The Trades of Hope founders and the recent product designer all travel to the artisan groups each year to see the impact it makes on these women and communities.
“We work with them out of our product development and our artisan development teams so we can help them actually develop their business and grow their business so that they can employ and sustain more women in their area as well,” Cundiff said.
Huijskens said that the artisans they buy crafts from are now not only just able to just feed and clothe their children, but that they’re able to send them to school — and some even build their family homes.
“We’ve seen women who own beds for the first time in their lives,” Huijskens said. “They’ve been able to come out of abusive situations. And we’ve seen women who were literally going to give up their child, and now they have their child, they’re living a full life and can even plan for tomorrow.”
Trades of Hope artisans are made up of about 80% women and 20% men, she said.

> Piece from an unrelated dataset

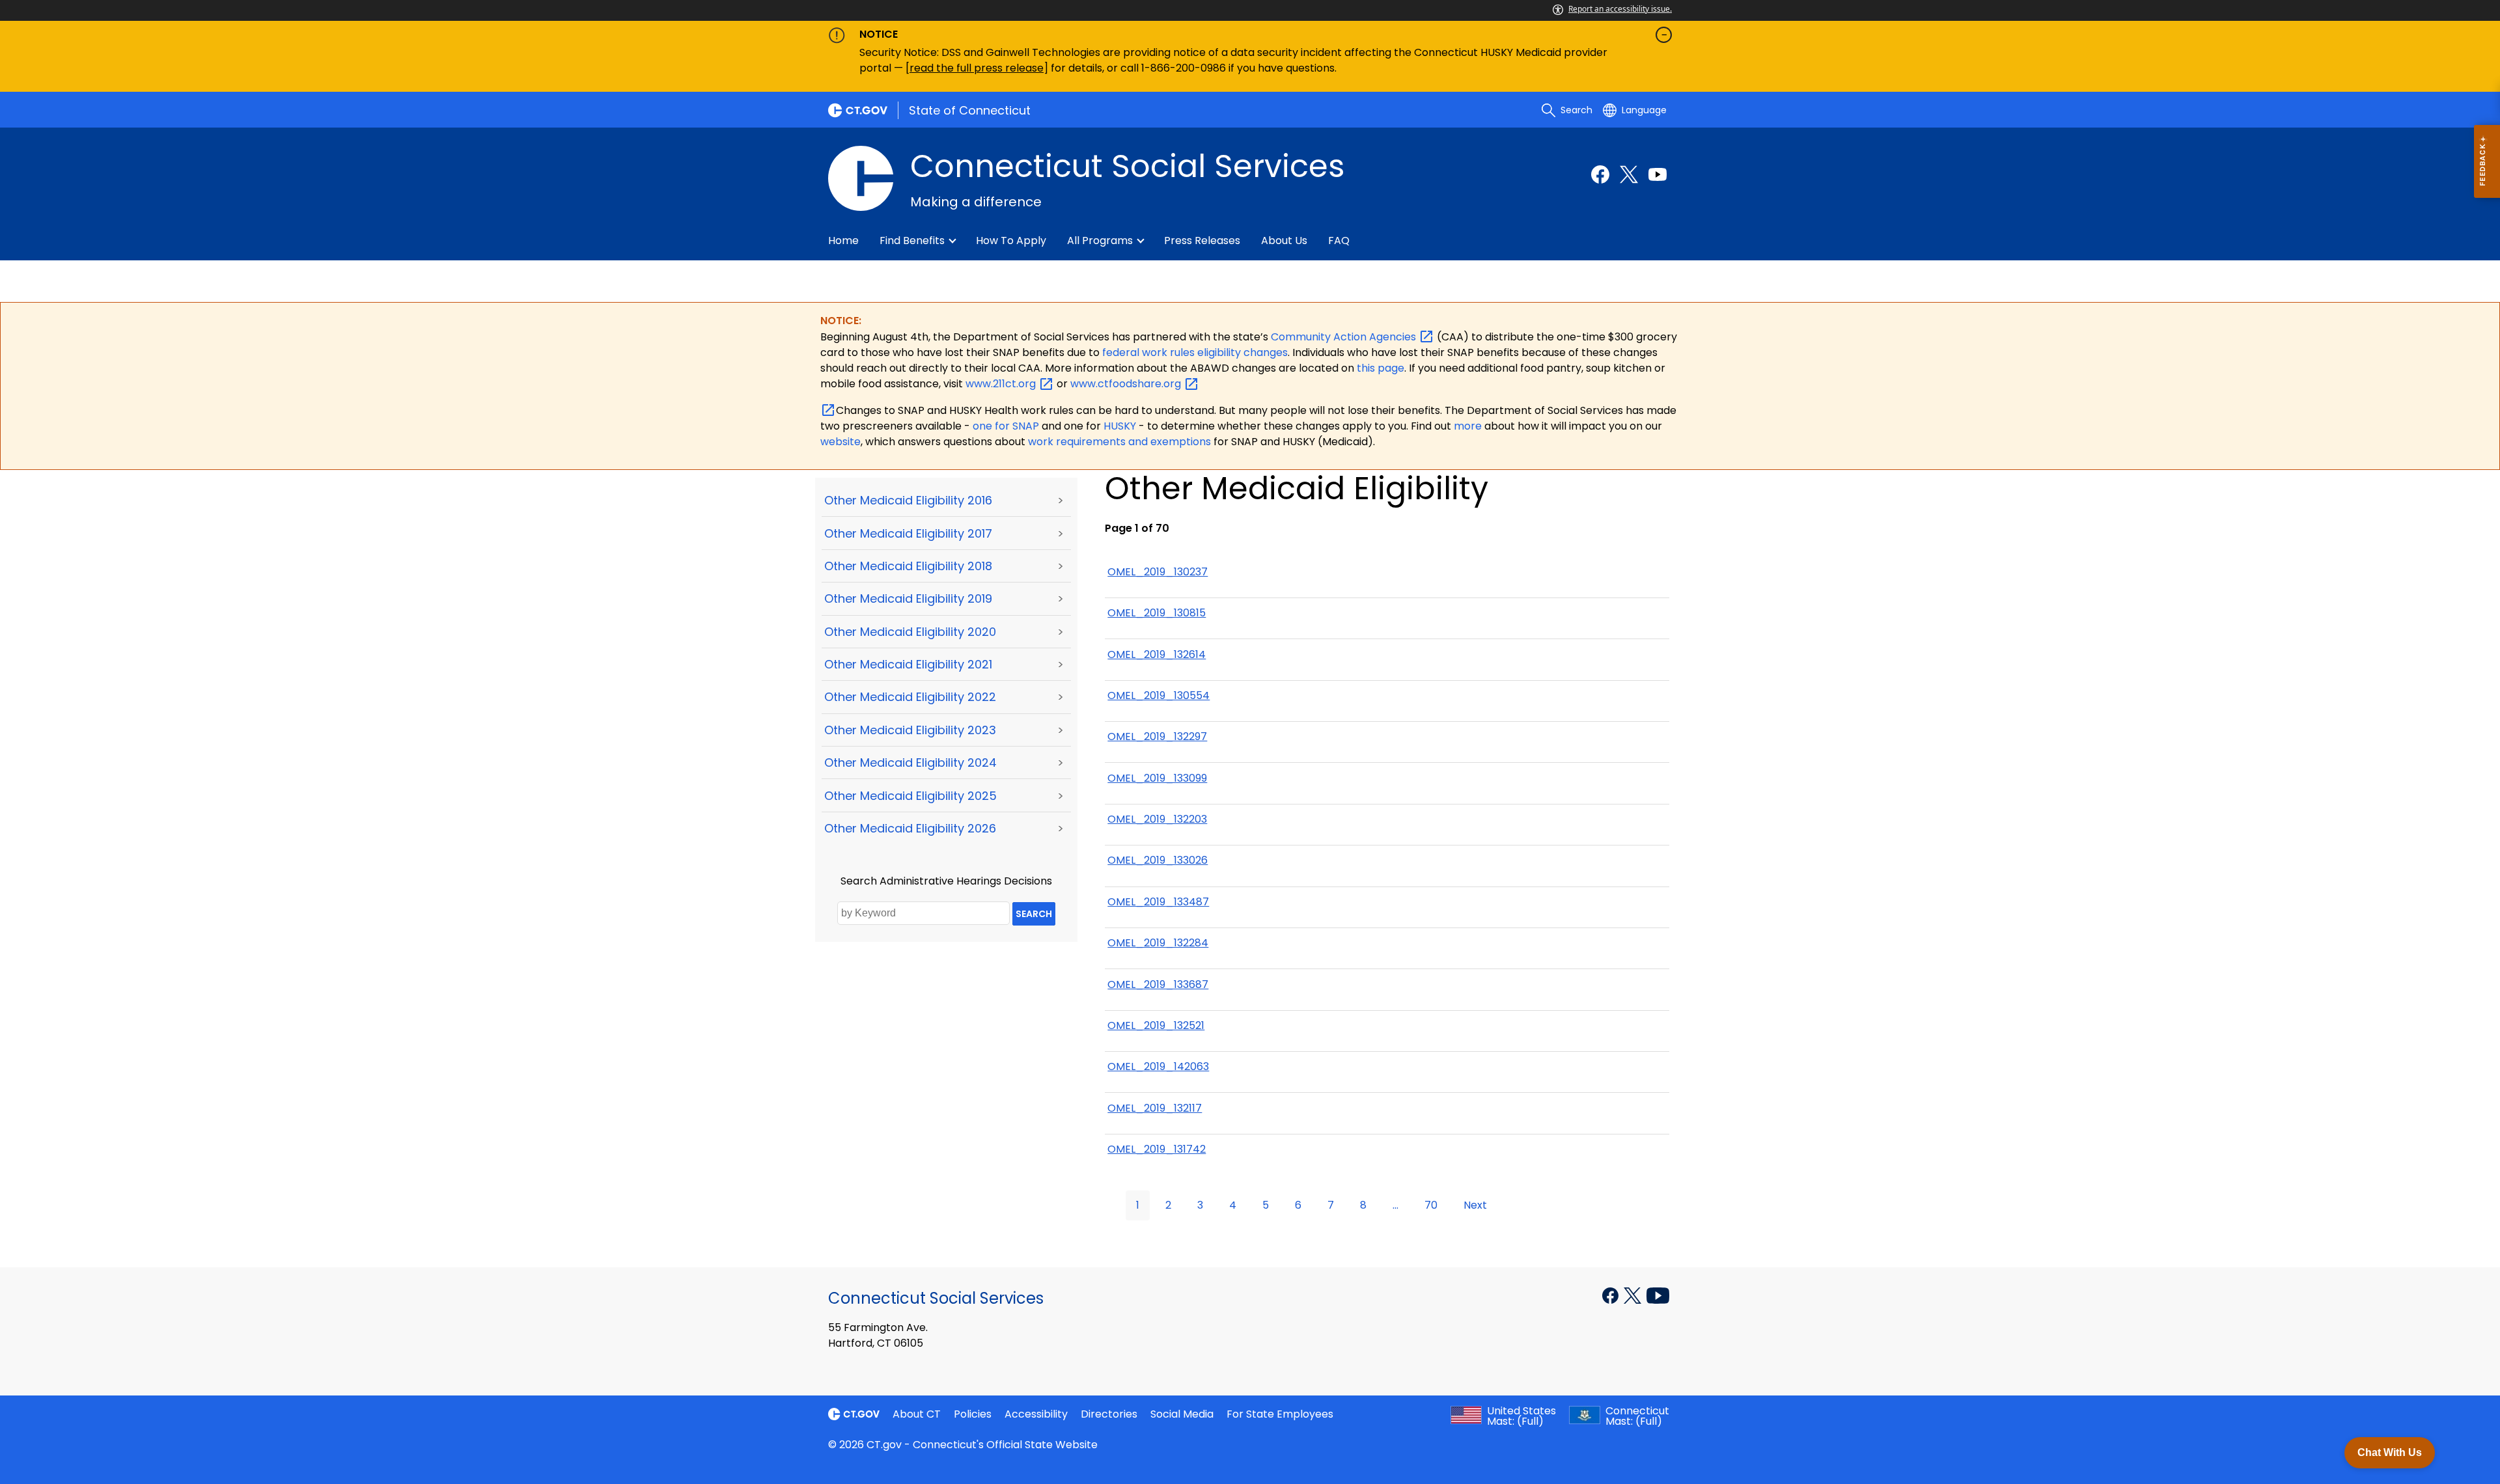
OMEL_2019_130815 (1156, 612)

“It’s incredibly fulfilling,” Huijskens said. “I can only imagine what it’s like to send your kids to bed hungry every night and really have no idea what you’re going to do the next day. That is one of the most incredible gifts that we can give to other women, really our sisters around the world, are to partner with them in a way that’s healthy on their end, meaning it’s long-term, it’s sustainable, it allows them to grow and develop.”
Now, the business’ goal is to invite more women and men to become compassionate entrepreneurs, to sell the crafts from the artisans and make commission themselves.
“That’s how we can create a marketplace so that other women and can come and work, because literally there are women waiting outside gates at the artisan groups wanting jobs,” Huijskens said.